-------- Data supplied
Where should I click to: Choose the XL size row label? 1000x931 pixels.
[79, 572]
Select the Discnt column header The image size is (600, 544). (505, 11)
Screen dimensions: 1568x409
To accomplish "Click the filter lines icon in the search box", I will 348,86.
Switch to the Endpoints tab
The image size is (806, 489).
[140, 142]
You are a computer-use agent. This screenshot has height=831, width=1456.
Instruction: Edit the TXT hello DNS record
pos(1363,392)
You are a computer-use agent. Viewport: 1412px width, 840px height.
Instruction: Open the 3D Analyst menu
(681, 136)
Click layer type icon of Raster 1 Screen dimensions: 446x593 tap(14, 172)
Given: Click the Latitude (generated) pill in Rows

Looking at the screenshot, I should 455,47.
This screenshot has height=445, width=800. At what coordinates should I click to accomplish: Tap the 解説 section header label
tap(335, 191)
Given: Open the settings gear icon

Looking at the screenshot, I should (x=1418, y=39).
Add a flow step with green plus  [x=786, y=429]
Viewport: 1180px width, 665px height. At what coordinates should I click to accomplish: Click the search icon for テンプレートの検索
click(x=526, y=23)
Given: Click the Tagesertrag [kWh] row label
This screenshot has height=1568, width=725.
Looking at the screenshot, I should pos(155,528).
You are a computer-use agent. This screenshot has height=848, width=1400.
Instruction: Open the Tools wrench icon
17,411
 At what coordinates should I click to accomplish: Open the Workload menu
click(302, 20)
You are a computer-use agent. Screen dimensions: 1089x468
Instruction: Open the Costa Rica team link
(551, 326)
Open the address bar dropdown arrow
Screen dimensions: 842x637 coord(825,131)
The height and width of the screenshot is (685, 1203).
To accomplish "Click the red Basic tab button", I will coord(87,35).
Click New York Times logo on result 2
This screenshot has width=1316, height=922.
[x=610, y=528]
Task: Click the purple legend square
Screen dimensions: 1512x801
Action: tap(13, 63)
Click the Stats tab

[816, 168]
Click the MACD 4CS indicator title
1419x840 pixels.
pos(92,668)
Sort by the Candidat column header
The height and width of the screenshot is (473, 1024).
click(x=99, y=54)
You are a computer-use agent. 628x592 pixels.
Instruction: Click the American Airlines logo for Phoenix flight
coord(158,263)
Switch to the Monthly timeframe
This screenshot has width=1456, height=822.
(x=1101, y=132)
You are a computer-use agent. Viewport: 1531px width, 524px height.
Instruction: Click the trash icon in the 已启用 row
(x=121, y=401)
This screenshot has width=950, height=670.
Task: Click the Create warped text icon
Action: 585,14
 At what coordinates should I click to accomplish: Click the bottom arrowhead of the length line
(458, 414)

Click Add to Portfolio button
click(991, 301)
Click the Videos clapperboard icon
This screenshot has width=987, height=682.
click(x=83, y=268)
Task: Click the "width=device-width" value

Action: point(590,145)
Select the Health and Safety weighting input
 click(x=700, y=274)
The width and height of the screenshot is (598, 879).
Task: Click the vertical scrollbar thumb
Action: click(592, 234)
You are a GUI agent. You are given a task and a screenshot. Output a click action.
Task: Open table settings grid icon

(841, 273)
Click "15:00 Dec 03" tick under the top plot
----------------
### Problem details:
Please retype all of the records above exactly as they appear.

### Response:
Where should I click to: Choose the XL size row label? 1000x931 pixels.
[79, 572]
Select the Discnt column header The image size is (600, 544). (505, 11)
Screen dimensions: 1568x409
To accomplish "Click the filter lines icon in the search box", I will 348,86.
Switch to the Endpoints tab
The image size is (806, 489).
[140, 142]
You are a computer-use agent. This screenshot has height=831, width=1456.
Instruction: Edit the TXT hello DNS record
pos(1363,392)
You are a computer-use agent. Viewport: 1412px width, 840px height.
Instruction: Open the 3D Analyst menu
(681, 136)
Click layer type icon of Raster 1 Screen dimensions: 446x593 tap(14, 172)
Given: Click the Latitude (generated) pill in Rows

Looking at the screenshot, I should 455,47.
This screenshot has height=445, width=800. At what coordinates should I click to accomplish: Tap the 解説 section header label
tap(335, 191)
Given: Open the settings gear icon

Looking at the screenshot, I should (x=1418, y=39).
Add a flow step with green plus  [x=786, y=429]
Viewport: 1180px width, 665px height. At what coordinates should I click to accomplish: Click the search icon for テンプレートの検索
click(x=526, y=23)
Given: Click the Tagesertrag [kWh] row label
This screenshot has height=1568, width=725.
Looking at the screenshot, I should pos(155,528).
You are a computer-use agent. This screenshot has height=848, width=1400.
Instruction: Open the Tools wrench icon
17,411
 At what coordinates should I click to accomplish: Open the Workload menu
click(302, 20)
You are a computer-use agent. Screen dimensions: 1089x468
Instruction: Open the Costa Rica team link
(551, 326)
Open the address bar dropdown arrow
Screen dimensions: 842x637 coord(825,131)
The height and width of the screenshot is (685, 1203).
To accomplish "Click the red Basic tab button", I will coord(87,35).
Click New York Times logo on result 2
This screenshot has width=1316, height=922.
[x=610, y=528]
Task: Click the purple legend square
Screen dimensions: 1512x801
Action: tap(13, 63)
Click the Stats tab

[816, 168]
Click the MACD 4CS indicator title
1419x840 pixels.
pos(92,668)
Sort by the Candidat column header
The height and width of the screenshot is (473, 1024).
click(x=99, y=54)
You are a computer-use agent. 628x592 pixels.
Instruction: Click the American Airlines logo for Phoenix flight
coord(158,263)
Switch to the Monthly timeframe
This screenshot has width=1456, height=822.
(x=1101, y=132)
You are a computer-use agent. Viewport: 1531px width, 524px height.
Instruction: Click the trash icon in the 已启用 row
(x=121, y=401)
This screenshot has width=950, height=670.
Task: Click the Create warped text icon
Action: 585,14
 At what coordinates should I click to accomplish: Click the bottom arrowhead of the length line
(458, 414)

Click Add to Portfolio button
click(991, 301)
Click the Videos clapperboard icon
This screenshot has width=987, height=682.
click(x=83, y=268)
Task: Click the "width=device-width" value

Action: point(590,145)
Select the Health and Safety weighting input
 click(x=700, y=274)
The width and height of the screenshot is (598, 879).
Task: Click the vertical scrollbar thumb
Action: click(592, 234)
You are a GUI agent. You are given a task and a screenshot. Output a click action.
Task: Open table settings grid icon

(841, 273)
Click "15:00 Dec 03" tick under the top plot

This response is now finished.